Paper ID: 1147
Title: Submodular Optimization with Submodular Cover and Submodular Knapsack Constraints
Reviews

Submitted by Assigned_Reviewer_4

Q1: Comments to author(s). First provide a summary of the paper, and then address the following criteria: Quality, clarity, originality and significance. (For detailed reviewing guidelines, see http://nips.cc/PaperInformation/ReviewerInstructions)
I will refer only to extended version (supplement).

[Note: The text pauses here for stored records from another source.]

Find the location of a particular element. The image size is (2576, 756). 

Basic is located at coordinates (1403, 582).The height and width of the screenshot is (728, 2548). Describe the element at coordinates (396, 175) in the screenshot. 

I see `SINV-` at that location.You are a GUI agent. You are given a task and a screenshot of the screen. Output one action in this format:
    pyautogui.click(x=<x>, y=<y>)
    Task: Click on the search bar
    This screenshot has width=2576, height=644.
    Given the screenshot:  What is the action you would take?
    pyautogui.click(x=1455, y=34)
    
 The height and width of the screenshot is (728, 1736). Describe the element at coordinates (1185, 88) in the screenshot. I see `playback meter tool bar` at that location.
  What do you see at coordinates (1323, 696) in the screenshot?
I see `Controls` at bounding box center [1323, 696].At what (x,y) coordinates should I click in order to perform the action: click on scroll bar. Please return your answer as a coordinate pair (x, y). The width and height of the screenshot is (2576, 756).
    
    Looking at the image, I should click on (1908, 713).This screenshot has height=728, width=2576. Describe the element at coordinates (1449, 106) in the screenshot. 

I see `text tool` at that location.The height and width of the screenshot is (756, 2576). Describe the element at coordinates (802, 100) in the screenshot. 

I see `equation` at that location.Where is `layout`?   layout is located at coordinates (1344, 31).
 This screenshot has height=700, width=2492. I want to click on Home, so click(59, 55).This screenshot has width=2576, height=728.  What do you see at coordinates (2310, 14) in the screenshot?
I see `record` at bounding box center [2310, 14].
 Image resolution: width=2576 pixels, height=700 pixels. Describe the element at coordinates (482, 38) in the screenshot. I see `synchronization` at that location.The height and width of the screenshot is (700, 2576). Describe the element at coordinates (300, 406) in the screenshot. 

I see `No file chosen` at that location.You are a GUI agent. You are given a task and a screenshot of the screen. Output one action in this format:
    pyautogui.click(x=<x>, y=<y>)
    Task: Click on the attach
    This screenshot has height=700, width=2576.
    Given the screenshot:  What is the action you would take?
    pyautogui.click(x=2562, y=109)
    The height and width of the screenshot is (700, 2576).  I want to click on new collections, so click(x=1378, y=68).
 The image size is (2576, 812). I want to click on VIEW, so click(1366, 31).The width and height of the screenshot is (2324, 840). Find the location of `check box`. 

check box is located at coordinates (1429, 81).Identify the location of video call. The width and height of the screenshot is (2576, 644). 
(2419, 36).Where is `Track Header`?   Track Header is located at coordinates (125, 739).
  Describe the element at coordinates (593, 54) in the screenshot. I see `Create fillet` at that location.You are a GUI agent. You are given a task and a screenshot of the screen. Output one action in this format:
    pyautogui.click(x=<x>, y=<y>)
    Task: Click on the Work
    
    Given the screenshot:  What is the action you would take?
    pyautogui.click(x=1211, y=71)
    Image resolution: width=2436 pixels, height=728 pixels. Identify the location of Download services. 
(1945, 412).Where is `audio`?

The paper considers two related discrete optimization problems:

min f(X) s.t. g(X)>=c

max g(X) s.t. f(X)<=b

where f and g are submodular set functions. These problems generalize
many problems from submdular optimization, which were treated inthe
literature before.


Contributions:

It is shown that the two problems are polytime reducible to each
other, even in approximation. For this reason, they are called
"dual" to each other.

A majorize-minimize (MM) meta-algorithm is proposed for both problems,
in which f and/or g are replaced by simpler surrogate functions, which
are majorants/minorants of the original functions tight at current
optimum. This is analogical to well-known difference-of-submodular
minimization problem and algorithm and to DC programming.

In particular, two types of these surrogates are considered: modular
functions and ellipsoidal approximations of the polymatroid polyhedron
[9]. The bounds these provide on the original submodular function are
yet refined using the notion of curvature of submodular function.

For both types of surrogates, the approximation bounds provided by the
MM algorithm are rigorously derived, being comparable or better than
the bounds known for the existing specialized algorithm for special
cases of both problems.

Furthermore, hardness results for the algorithm is derived. Precisely,
it is proved that no polytime algorithm can achieve a better
approximation than a certain guarantee. This guarantee is only
slightly better than the actual guarantee derived for the MM
algorithms.

The proposed algorithms were tested experimentally on real machine
learning problems (mid-size, no large-scale) with non-modular f and g.


Comments:

The paper is very rigorous, cleanly written and technically on high
level. The math is elegant and very clear (given complexity of the
topic). I have no major objections.

An obvious objection is that the experiments could be more
extensive. Eg, add a comparison with existing specialized algorithms,
add large-scale instances like cosegmentation [30]. But
the theoretical results are valuable per se.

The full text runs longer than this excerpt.